第六話 化猿退治
疾走の勢いを乗せてジアが放った拳は、化猿の顎を打ち据え、その不細工な顔面をのけぞらせる。
完全に顎を捉えた一撃だったが、化猿は右手に握った少女の死体を離すことはなかった。
右手に餌を握ったまま、飛びかかって来た人間をジロリと見下ろす。落下途中のジアと見下ろす化猿の目が合った。
(クソ! 何やってんだ、オレは! 勝てるのか!? この化猿に! チャチな害獣退治しかやったことねぇだろ! こんな騎士団でも苦戦しそうな化け物に、どうやって抗う!?)
化猿の顎を殴打した後、地面に着地したジア。
その規格外の巨躯を間近で見上げ、ジアは直前の決断を後悔する。
額に冷や汗を浮かべるジアを見下す化猿の顔は、獲物を前に舌なめずりをする捕食者そのもの。

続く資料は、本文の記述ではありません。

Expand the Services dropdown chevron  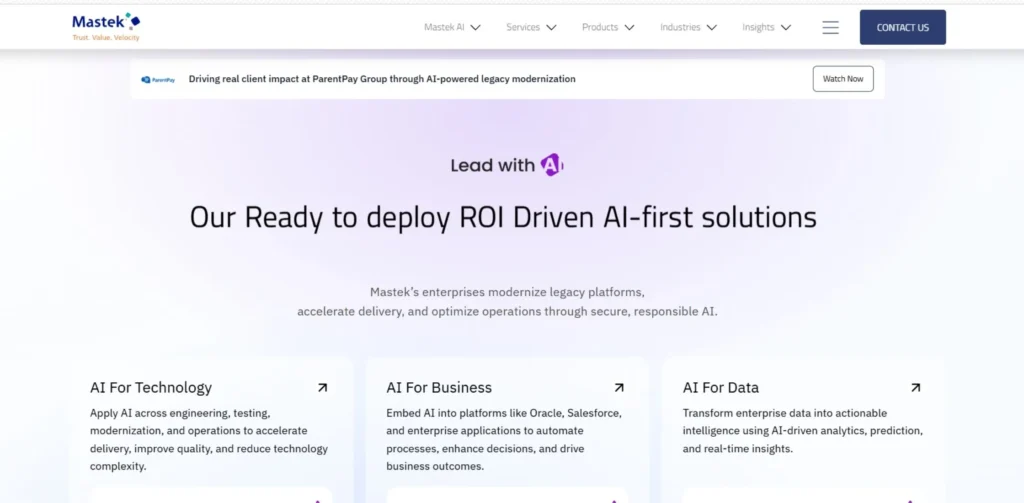[x=551, y=28]
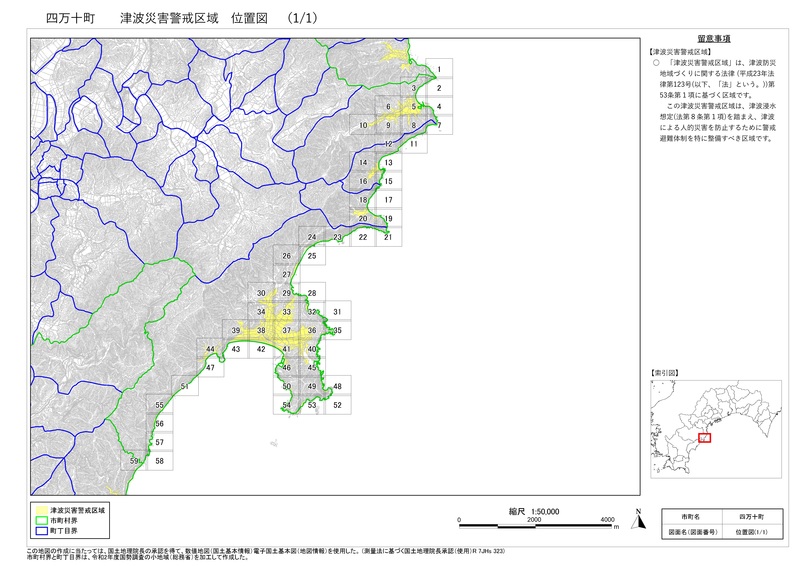Click grid cell 43 on the map
The height and width of the screenshot is (566, 800).
point(236,349)
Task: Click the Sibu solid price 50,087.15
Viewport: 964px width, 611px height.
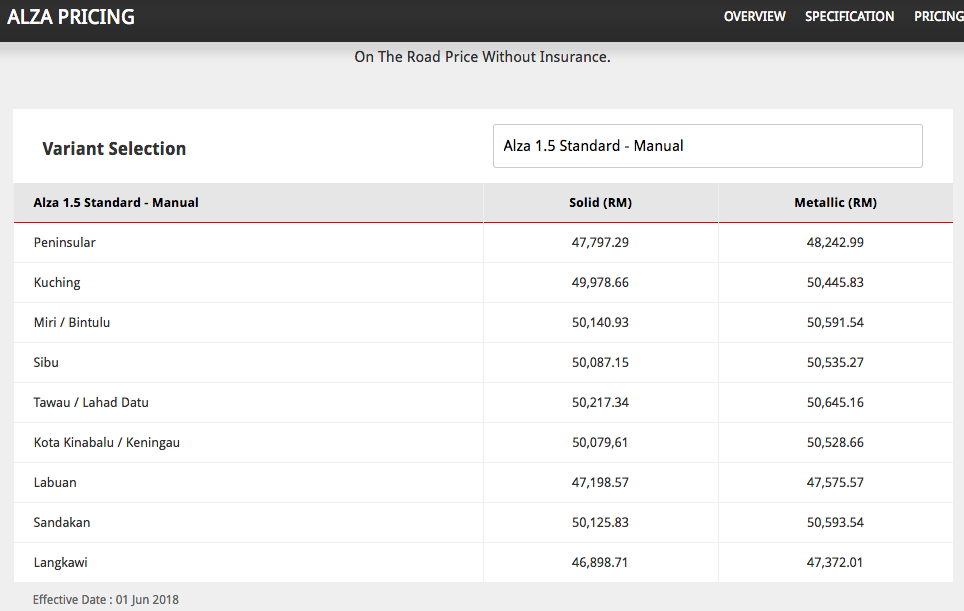Action: [600, 363]
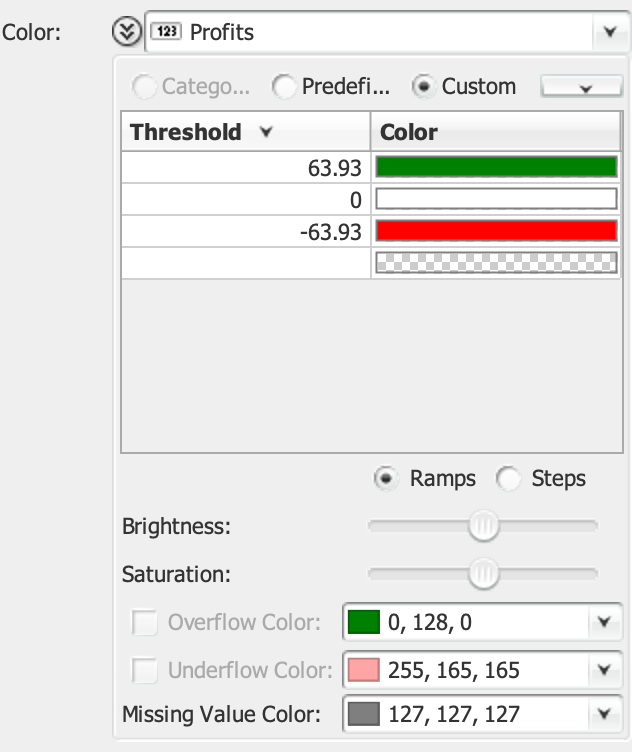Edit the 63.93 threshold cell
This screenshot has height=752, width=632.
pos(245,167)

愚かにも自分から飛び込んで来た餌を、どう調理しようか考えているようにも見えた。
(どうする!? もう一回殴るか!? 殴り殺せるのか!? こんなデカい相手! どこを狙えば良い!? 関節? こいつの関節って人間と同じなのか? そもそも、オレはこいつの間合いに――――)
ジアに全力戦闘の経験はほとんど無い。
秘めたポテンシャルの高さ故、ギルドで請け負う害獣退治などの仕事は、軽く流すだけで達成できた。
故に、迷う。一瞬一秒が命取りとなるギリギリの戦闘などしたことがない故に、鈍った判断力がジアの動きを止める。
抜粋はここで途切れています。